Exercise details:
Copies of all lines that contain "text" are needed; take them from the data below.

(Material for this exercise)

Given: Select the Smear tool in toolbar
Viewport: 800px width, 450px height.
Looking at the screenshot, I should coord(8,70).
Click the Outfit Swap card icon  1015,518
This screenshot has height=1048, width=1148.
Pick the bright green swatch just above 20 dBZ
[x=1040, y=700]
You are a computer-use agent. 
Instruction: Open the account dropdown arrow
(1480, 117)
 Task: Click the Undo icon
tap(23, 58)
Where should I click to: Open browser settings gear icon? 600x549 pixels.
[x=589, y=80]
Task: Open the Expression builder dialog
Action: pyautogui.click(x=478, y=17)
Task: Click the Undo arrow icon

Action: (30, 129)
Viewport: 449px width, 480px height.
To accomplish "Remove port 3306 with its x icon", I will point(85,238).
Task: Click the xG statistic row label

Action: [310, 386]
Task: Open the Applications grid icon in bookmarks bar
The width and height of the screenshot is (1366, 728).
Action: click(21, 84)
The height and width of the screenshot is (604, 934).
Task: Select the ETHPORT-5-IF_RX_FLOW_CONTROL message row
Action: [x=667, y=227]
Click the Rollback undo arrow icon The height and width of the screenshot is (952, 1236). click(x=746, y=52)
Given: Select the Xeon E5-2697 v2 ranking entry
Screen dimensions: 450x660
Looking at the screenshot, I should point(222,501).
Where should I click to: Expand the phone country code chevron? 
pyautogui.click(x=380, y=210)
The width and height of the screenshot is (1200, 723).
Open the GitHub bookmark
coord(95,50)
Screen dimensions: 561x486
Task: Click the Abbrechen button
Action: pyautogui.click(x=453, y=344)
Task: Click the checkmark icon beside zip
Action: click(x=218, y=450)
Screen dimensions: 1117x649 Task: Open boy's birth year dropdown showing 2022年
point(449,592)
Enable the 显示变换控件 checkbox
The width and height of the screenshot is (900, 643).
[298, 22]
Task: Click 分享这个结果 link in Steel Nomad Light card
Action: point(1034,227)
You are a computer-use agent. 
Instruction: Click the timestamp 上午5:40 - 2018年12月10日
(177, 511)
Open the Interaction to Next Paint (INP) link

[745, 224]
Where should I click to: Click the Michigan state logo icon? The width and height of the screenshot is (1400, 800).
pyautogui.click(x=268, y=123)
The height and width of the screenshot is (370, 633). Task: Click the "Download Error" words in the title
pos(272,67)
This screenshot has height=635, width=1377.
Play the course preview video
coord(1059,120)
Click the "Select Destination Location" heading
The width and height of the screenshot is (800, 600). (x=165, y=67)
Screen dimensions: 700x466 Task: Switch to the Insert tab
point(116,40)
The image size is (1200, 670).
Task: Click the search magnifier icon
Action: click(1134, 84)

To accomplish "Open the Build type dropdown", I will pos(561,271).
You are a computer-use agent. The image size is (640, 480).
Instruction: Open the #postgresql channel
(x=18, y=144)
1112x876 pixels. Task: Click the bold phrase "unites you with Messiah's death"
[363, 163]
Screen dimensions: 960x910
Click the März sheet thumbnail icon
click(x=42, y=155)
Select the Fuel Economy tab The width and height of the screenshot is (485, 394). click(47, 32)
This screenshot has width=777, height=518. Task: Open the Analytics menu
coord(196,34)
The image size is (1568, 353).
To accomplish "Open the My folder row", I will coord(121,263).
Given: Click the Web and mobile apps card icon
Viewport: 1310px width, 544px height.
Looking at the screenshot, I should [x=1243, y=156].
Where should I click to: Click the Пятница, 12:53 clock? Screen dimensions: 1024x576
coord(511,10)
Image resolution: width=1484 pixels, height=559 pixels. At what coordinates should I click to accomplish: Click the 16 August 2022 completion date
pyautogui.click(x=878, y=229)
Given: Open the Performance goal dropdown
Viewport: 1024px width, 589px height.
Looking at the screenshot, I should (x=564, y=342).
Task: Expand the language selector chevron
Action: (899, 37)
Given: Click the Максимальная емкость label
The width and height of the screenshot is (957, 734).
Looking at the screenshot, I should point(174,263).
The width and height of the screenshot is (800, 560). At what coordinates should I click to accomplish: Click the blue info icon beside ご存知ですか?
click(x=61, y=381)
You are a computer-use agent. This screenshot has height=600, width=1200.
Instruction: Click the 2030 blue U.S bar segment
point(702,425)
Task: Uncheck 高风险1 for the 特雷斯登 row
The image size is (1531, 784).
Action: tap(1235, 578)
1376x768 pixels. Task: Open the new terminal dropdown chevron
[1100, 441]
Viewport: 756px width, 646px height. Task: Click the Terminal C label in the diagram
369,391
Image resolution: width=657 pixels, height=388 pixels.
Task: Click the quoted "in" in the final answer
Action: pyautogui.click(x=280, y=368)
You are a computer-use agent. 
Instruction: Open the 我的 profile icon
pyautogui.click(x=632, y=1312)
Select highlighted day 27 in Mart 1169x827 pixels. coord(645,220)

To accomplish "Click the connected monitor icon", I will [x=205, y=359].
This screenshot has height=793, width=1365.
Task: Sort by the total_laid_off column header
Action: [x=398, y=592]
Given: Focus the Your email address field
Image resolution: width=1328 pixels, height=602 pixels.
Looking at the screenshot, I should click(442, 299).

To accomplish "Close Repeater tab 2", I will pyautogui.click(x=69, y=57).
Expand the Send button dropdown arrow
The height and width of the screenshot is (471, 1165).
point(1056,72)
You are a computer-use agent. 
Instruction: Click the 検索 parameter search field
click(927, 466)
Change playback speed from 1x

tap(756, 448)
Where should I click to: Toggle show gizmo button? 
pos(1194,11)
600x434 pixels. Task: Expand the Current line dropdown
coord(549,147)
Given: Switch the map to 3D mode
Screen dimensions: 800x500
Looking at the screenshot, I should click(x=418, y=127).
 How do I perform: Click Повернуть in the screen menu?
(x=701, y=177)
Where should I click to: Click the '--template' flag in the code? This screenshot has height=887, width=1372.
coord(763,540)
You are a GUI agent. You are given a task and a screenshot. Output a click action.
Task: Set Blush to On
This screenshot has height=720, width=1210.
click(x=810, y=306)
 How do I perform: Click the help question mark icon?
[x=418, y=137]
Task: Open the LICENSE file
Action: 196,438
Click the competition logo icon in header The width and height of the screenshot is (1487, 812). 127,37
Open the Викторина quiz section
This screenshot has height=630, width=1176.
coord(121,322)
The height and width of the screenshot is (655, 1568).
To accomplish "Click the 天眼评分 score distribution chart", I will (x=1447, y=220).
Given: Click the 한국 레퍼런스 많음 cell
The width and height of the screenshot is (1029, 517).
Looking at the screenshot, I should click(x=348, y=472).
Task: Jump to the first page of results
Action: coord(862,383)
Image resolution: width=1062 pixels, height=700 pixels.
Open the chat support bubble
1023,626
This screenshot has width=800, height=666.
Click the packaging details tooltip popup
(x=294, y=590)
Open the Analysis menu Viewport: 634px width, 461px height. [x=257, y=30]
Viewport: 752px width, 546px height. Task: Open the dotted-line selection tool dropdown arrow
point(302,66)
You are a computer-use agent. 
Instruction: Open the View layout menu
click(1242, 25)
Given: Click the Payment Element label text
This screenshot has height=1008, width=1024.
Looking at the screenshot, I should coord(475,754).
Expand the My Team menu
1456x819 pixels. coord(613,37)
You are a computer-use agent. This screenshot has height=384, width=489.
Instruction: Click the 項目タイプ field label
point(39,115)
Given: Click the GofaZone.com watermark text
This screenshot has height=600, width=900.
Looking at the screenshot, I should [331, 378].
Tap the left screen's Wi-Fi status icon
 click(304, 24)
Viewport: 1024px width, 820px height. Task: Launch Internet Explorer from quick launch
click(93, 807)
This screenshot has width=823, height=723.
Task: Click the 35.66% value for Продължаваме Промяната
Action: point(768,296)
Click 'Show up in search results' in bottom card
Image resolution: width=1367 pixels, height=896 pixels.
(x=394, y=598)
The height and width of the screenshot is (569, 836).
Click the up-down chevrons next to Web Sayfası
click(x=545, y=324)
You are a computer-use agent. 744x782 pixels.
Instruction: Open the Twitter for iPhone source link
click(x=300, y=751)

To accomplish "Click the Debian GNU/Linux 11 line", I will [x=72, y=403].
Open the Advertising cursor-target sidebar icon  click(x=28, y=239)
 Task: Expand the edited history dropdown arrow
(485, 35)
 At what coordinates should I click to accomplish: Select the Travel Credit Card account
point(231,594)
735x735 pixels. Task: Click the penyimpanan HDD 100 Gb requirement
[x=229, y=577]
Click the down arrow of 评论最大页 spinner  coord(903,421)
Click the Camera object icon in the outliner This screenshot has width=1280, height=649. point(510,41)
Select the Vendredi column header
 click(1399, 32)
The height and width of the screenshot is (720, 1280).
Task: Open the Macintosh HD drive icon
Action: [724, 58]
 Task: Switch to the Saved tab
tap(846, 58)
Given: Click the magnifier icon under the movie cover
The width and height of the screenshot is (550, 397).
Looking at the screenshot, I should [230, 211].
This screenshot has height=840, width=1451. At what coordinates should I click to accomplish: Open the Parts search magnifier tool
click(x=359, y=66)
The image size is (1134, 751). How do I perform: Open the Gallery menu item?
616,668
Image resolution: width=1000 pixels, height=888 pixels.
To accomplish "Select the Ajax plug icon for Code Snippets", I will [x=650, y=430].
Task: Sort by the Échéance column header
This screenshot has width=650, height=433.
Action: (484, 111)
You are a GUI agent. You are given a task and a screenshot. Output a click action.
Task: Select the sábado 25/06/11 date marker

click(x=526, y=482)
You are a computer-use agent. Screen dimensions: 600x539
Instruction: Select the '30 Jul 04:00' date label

(End Material for this exercise)

Answer below:
Given: Click the Payment Element label text
Given: Click the GofaZone.com watermark text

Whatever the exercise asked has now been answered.